In what sense is a “fair coin” not a coin with a ‘bias’ of exactly 0.5?
The first throw being heads is evidence for the proposition that the coin is biased towards heads, evidence against the proposition that the coin is biased towards tails, and neutral towards the union of the two propositions.
If showing heads for the first throw was evidence for or against the coin being fair, not showing heads for the first row would have to be evidence against or for.
That we survived is evidence for “MAD reduces risk” and evidence against “MAD increases risk”, but is neutral for “MAD changes risk”.
Thought experiment: Get 100 coins, with 50 designed to land on heads 90% of the time and 50 designed to land on tails 90% of the time. If you flipped each coin once, and put all the coins that happened to land on heads (50ish) in one pile, on average, 45 of them will be coins biased towards heads, and only 5 will be biased towards tails.
If you only got the chance to flip one randomly selected coin, and it came up heads, you should say it has a 90% probability of being a heads-biased coin, because it will be 45 out of 50 times.
That’s how I’m seeing this situation, anyway. I’m not really understanding what you’re trying to say here.
Take those 100 coins, and add 100 fair coins. Select one at random and flip it. It comes up heads.
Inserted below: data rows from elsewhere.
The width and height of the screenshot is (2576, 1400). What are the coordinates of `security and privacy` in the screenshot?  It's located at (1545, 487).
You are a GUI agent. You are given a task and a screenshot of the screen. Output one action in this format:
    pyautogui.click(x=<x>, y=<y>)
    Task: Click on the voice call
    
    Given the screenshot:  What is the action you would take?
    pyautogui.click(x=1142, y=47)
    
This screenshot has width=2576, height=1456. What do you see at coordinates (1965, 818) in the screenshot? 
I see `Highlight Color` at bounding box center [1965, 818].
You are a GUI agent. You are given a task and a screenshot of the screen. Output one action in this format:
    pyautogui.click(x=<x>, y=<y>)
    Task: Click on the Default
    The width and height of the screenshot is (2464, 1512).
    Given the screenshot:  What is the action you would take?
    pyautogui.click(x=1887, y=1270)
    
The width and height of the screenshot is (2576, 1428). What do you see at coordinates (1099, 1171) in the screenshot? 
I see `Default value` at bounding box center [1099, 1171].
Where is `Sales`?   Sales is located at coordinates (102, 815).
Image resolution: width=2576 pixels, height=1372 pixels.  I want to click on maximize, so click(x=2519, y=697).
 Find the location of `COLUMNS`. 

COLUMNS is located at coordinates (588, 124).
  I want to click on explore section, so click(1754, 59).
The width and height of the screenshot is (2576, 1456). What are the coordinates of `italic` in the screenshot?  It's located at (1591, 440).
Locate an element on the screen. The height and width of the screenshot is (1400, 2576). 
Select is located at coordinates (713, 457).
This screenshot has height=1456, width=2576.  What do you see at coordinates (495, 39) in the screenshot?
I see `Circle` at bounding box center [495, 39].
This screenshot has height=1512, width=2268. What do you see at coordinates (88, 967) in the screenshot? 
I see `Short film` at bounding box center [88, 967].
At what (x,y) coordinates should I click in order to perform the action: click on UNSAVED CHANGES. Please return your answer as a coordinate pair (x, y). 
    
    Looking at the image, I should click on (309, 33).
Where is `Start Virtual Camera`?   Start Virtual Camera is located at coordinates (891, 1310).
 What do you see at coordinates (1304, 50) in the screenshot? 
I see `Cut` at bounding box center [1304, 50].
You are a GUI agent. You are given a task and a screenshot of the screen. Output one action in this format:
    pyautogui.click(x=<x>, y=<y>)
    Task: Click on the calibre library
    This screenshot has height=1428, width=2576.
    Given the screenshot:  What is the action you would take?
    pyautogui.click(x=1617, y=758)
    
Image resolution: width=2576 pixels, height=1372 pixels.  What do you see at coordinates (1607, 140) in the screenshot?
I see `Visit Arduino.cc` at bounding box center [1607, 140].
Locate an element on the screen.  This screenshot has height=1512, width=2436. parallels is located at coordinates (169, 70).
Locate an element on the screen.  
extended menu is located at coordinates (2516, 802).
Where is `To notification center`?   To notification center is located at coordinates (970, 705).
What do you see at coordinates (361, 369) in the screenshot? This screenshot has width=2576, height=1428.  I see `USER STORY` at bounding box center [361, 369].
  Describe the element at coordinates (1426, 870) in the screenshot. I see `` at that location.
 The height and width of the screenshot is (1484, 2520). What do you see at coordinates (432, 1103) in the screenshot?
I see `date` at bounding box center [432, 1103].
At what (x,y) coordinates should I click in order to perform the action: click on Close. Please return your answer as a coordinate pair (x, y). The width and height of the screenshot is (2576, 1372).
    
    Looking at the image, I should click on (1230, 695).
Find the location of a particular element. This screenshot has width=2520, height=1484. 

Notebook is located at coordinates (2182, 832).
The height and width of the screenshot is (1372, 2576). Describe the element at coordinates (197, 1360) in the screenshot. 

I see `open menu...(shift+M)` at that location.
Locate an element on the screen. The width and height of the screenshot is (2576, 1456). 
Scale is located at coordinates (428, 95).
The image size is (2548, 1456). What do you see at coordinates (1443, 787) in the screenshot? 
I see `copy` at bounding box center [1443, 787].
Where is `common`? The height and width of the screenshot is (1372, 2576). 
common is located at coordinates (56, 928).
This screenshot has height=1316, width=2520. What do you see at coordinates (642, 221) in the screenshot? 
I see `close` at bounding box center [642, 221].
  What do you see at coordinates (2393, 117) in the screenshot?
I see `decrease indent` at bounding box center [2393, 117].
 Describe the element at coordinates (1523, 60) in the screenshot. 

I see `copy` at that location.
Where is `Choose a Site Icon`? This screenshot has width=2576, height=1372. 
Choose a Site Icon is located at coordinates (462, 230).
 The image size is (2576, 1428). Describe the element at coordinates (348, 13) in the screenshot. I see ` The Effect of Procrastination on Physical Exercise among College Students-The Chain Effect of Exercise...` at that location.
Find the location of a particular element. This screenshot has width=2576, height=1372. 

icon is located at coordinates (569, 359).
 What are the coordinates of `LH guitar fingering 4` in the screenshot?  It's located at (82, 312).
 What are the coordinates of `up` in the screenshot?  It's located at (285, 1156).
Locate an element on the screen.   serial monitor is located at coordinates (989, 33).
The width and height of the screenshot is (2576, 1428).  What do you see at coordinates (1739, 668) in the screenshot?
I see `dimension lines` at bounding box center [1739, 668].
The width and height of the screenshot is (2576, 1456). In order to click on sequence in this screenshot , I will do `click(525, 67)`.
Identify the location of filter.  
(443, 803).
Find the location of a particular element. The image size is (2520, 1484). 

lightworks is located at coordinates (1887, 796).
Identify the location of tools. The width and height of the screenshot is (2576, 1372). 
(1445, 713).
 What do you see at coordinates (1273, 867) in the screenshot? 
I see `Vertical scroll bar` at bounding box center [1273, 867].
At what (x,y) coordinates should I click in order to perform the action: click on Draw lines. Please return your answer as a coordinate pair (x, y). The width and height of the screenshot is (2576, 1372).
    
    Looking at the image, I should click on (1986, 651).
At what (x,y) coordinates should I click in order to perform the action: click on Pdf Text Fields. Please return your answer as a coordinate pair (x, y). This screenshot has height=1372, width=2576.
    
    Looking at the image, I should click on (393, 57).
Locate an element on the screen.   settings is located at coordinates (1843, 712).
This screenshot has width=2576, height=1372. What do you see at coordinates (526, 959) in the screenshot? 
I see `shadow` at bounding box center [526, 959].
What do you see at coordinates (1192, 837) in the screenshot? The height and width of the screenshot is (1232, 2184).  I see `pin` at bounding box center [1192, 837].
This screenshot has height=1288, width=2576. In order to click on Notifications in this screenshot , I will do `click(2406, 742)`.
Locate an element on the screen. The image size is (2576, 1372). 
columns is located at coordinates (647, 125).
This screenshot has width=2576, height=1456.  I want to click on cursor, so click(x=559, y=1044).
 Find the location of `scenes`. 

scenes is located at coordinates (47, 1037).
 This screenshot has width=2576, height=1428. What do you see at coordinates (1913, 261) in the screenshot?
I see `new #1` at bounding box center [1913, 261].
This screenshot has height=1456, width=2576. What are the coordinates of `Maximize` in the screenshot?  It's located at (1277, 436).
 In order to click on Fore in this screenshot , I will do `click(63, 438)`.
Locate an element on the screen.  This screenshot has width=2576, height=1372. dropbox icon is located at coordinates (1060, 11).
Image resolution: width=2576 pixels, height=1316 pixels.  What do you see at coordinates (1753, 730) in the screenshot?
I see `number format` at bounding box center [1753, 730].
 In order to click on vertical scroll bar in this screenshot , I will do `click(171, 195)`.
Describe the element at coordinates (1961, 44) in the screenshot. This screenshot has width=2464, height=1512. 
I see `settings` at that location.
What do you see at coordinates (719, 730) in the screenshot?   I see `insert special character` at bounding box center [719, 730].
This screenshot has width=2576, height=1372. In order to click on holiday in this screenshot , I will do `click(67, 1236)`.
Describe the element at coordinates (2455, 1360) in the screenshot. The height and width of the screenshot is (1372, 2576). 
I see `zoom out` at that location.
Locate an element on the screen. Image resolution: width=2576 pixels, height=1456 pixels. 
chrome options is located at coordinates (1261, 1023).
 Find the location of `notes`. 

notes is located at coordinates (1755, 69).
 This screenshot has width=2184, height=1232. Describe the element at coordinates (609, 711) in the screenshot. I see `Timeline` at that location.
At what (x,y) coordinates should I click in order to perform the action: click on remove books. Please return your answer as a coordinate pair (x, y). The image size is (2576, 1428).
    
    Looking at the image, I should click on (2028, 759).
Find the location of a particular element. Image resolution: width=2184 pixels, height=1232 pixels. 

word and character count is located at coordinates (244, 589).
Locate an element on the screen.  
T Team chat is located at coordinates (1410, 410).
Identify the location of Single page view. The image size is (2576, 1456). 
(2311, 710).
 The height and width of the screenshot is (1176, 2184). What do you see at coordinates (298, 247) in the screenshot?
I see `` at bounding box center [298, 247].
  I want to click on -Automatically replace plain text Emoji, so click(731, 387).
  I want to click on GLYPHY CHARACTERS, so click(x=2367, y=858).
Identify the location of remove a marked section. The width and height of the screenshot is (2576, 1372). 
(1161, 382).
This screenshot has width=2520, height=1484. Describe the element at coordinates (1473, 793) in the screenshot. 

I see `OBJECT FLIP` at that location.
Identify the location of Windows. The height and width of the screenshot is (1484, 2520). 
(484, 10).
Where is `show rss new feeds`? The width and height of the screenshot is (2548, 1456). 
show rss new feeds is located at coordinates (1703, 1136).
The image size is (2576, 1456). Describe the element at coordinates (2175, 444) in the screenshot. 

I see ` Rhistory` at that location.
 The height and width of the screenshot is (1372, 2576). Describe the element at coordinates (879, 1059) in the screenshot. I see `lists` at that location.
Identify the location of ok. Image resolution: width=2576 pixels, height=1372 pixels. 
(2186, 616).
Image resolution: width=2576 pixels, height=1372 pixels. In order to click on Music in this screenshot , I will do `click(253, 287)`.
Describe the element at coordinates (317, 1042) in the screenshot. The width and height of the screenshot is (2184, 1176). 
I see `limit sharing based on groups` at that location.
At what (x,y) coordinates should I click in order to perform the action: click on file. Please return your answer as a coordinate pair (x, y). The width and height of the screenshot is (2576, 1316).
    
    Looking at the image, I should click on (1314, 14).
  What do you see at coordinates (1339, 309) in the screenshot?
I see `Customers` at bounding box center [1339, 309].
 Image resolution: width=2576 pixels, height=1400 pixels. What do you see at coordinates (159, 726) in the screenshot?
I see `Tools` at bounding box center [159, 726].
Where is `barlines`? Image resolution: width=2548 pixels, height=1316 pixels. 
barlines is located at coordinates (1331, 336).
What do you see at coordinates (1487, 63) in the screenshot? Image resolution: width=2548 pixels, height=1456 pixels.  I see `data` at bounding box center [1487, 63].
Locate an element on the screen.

What are the odds that it is one of the biased coins?
Okay, I think I get it. I was initially thinking that the probabilities of the relationship between MAD and reducing risk being negative, nothing, weak, strong, whatever, would all be similar. If you assume that the probability that we all die without MAD is 50%, and each coin represents a possible probability of death with MAD, then I would have put in one 1% coin, one 2% coin, and so on up to 100. That would give us a distribution just like gwern’s given graph.
You’re saying that it is very likely that there is no relationship at all, and while surviving provides evidence of a positive relationship over a negative one (if we ignore anthropic stuff, and we probably shouldn’t), it doesn’t change the probability that there is no relationship. So you’d have significantly more 50% coins than 64% coins or 37% coins to draw from. The updates would look the same, but with only one data point, your best guess is that there is no relationship. Is that what you’re saying?
So then the difference is all about prior probabilities, yes? If you have two variables that coorelated one time, and that’s all the experimenting that you get to do, how likely is it that they have a positive relationship, and how likely is it that it was a coincidence? I… don’t know. I’d have to think about it more.
You’re right, but just a tiny note: you could also interpret Decius’s question as “do you have any new information about how far the coin is from being fair?” and then the answer seems to be “no”.